Theory of motor development
The motor development of a child is non-linear [21
] and regarded as a product of both genetic processes and experiences [23
]. In dynamic systems theory [25
], motor development is believed to be a feedback process based on interaction among different subsystems in the child, the environment and the task. There is a shift from trial and error phases of instability to stable movement in which the synergy of appropriate movements is used to perform a functional task [23
]. The motor patterns of healthy children appear flexible, adaptable and dynamic [23
The motor patterns of preterm infants are dominated by extension and to a lesser degree flexion when compared to infants born at term [26
]. This fact, in addition to possible brain damage, may influence the children's spontaneous motor experiences and the process of developing stable motor strategies as they grow.
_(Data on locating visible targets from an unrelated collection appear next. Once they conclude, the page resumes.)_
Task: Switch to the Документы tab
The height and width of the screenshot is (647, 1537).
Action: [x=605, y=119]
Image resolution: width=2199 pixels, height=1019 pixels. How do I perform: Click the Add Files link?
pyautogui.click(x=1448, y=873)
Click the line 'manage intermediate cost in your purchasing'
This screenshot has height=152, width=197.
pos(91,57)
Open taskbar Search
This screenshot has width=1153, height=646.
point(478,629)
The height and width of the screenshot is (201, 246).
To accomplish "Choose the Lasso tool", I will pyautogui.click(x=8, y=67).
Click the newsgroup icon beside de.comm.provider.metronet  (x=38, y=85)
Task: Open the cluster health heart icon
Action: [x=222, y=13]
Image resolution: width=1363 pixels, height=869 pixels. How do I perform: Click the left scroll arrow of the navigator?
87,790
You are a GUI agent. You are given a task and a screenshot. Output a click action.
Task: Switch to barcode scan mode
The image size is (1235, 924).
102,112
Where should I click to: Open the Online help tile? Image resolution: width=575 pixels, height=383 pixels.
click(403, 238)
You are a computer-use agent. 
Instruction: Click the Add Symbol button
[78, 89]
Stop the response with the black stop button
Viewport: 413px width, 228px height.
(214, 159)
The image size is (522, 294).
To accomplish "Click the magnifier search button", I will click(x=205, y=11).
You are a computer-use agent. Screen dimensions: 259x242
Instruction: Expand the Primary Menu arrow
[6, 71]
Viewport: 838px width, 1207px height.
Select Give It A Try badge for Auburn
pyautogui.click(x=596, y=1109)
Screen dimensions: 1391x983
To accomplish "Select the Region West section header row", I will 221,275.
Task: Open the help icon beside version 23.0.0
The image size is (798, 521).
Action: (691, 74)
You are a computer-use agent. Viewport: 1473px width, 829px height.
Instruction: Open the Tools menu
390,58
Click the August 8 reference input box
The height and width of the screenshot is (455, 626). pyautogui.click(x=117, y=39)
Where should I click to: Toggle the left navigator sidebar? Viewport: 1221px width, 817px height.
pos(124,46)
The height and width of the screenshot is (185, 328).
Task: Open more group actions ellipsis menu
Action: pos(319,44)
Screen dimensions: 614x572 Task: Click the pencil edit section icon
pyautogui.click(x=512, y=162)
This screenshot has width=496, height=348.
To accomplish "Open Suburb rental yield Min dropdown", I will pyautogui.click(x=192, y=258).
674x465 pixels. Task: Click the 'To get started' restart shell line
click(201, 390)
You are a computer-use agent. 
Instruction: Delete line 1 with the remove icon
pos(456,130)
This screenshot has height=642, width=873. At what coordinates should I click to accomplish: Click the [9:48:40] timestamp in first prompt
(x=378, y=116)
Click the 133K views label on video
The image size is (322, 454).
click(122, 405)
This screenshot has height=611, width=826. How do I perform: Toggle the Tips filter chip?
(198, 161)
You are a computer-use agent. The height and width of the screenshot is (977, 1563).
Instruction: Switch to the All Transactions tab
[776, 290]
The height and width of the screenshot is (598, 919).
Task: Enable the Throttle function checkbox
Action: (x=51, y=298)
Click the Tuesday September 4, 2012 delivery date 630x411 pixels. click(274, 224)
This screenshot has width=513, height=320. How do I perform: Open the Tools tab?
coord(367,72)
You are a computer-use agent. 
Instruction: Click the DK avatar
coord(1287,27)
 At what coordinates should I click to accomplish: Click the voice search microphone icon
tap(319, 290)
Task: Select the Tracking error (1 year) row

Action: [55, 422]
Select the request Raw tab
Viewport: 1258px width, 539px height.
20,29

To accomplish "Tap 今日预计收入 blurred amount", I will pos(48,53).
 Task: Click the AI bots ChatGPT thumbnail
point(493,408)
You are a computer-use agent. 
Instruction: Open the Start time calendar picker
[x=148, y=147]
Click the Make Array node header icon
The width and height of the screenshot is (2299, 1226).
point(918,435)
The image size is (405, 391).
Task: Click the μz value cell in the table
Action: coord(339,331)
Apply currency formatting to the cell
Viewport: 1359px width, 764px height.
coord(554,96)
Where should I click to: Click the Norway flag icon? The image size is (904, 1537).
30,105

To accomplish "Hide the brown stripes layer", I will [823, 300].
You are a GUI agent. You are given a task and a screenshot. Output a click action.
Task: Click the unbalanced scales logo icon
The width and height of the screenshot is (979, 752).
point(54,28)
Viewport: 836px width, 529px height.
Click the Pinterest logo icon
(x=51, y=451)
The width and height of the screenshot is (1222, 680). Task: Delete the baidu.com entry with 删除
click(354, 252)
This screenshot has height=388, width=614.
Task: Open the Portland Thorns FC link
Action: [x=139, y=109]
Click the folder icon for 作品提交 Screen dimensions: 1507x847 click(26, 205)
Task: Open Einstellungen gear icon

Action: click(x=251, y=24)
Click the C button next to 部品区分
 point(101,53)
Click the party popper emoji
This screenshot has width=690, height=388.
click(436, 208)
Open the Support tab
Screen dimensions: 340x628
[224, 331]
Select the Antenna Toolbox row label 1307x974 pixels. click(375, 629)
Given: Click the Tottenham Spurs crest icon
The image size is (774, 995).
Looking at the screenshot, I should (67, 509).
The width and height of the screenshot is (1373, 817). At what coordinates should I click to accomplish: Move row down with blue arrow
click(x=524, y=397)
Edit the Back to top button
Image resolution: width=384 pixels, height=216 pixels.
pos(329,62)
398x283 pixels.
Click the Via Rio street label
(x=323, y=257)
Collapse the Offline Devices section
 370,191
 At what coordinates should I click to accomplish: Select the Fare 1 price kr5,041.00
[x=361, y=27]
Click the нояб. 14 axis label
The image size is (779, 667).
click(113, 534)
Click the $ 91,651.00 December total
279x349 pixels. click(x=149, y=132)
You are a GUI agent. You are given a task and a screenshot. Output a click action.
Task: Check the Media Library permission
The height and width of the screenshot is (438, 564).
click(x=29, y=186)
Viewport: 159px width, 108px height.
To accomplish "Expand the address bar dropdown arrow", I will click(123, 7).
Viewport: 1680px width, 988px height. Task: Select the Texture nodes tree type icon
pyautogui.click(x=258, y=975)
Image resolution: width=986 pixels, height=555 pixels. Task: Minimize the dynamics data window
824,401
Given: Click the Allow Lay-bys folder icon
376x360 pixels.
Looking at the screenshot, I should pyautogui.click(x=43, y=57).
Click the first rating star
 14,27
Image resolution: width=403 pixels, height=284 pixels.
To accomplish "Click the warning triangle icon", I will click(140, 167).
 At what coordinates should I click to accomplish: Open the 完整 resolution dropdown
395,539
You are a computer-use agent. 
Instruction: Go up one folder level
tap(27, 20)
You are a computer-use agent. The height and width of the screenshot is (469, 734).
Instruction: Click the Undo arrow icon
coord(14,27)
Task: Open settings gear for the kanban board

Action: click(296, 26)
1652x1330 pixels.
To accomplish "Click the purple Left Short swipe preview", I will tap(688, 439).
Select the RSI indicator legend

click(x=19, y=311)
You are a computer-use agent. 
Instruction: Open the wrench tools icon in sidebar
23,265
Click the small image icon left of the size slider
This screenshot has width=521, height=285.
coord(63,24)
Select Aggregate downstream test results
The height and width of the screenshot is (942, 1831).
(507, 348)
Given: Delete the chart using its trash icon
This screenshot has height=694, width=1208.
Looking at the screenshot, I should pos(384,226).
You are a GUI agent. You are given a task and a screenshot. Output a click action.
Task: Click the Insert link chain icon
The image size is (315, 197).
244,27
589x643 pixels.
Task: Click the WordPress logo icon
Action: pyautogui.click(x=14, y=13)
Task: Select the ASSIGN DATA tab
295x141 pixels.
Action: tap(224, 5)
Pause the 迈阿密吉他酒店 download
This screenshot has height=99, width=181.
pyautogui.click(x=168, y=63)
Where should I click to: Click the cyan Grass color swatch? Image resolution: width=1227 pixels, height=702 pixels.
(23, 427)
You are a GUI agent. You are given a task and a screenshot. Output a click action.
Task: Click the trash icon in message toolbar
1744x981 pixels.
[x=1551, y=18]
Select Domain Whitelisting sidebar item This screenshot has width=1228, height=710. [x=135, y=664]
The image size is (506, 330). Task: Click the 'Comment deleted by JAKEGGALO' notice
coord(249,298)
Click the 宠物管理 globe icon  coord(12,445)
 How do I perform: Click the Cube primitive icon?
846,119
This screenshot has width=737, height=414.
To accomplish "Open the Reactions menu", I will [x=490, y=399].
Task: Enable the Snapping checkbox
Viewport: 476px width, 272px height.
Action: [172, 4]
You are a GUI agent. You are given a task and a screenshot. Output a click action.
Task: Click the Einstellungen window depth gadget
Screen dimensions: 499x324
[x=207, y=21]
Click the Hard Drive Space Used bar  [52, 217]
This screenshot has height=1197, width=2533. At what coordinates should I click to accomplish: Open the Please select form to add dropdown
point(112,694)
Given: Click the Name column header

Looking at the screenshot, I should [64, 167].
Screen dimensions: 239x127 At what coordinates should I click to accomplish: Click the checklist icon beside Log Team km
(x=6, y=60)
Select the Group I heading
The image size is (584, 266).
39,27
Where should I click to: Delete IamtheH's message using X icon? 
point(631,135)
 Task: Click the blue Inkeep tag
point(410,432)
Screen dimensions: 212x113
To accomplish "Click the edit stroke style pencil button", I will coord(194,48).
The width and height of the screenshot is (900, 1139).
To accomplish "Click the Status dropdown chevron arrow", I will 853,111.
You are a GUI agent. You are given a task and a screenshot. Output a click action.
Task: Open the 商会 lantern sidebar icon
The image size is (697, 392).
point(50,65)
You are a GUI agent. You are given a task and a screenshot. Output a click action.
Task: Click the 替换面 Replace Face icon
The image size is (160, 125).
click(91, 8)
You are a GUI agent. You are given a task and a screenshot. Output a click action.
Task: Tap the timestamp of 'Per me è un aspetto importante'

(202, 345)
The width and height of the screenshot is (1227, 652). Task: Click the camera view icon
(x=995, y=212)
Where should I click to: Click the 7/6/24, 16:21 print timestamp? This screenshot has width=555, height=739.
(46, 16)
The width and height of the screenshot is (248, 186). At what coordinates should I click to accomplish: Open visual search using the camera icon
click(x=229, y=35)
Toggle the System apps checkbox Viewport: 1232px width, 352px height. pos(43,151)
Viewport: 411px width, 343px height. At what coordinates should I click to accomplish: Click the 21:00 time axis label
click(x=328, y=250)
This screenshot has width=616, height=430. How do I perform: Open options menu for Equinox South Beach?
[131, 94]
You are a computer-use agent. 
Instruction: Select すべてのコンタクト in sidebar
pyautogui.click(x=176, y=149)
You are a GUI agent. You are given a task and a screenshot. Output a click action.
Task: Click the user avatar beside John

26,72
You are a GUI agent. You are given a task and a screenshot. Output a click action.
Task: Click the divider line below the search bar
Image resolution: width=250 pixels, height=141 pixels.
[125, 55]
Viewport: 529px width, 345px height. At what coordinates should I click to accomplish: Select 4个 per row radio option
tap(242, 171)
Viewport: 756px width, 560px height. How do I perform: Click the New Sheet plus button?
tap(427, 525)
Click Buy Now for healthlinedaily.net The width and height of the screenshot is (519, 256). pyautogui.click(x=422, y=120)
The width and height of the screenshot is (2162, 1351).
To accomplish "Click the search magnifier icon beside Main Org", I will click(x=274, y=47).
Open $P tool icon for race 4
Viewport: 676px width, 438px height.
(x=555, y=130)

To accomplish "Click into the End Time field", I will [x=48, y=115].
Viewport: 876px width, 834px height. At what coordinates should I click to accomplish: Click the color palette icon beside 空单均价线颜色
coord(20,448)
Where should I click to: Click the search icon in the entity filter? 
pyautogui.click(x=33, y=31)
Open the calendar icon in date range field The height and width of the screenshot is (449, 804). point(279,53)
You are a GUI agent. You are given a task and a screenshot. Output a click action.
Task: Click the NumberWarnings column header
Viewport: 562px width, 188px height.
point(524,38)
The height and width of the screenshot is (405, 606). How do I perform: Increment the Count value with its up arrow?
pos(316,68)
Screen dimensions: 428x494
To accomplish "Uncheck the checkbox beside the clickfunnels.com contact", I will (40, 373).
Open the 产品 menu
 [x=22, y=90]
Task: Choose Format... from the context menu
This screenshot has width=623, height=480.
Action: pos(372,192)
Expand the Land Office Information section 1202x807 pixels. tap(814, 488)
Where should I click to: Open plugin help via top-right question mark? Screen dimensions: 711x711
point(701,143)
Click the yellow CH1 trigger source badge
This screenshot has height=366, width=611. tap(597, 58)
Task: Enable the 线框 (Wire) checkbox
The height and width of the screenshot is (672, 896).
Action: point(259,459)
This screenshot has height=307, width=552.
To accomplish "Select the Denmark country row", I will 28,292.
Motor function is related to the development of postural control which is necessary to transfer and modify body weight distribution for appropriate functional movement, communication and social interaction [27
]. To have postural control is then about maintaining a bodily position over time, regaining postural stability after perturbations, managing changes between different postures, and integration of postures into locomotion and exploration [27
]. Interventions that optimize postural control and selective movement in preterm infants may therefore be important in reducing the degree of delayed motor development or the severity of cerebral palsy (CP).
The human brain in infancy is highly plastic and there is an active growth of dendrites and formation of synapses. Experience influences and models the brain and leads to structural changes [24
] in, e.g., the number of synapses that are developed, the synapses' position and functioning, as well as elimination of synapses that are not needed. Motor skills may be highly influenced by early intervention because the motor pathways forming the corticospinal tracts already show mature myelin at term age [30
] and myelination may be activity-dependent [31
There is some evidence that recovery from central nervous system injury in infants can be understood both by new growth of motor neurons and creation of new synapses. Moreover that part of the brain is not yet developed for specific tasks and may be developed for other uses than were originally intended [24
]. Of these insights about brain plasticity it is suggested that early-targeted customized individual intervention could be of great importance to the development of movement quality and function of preterm children.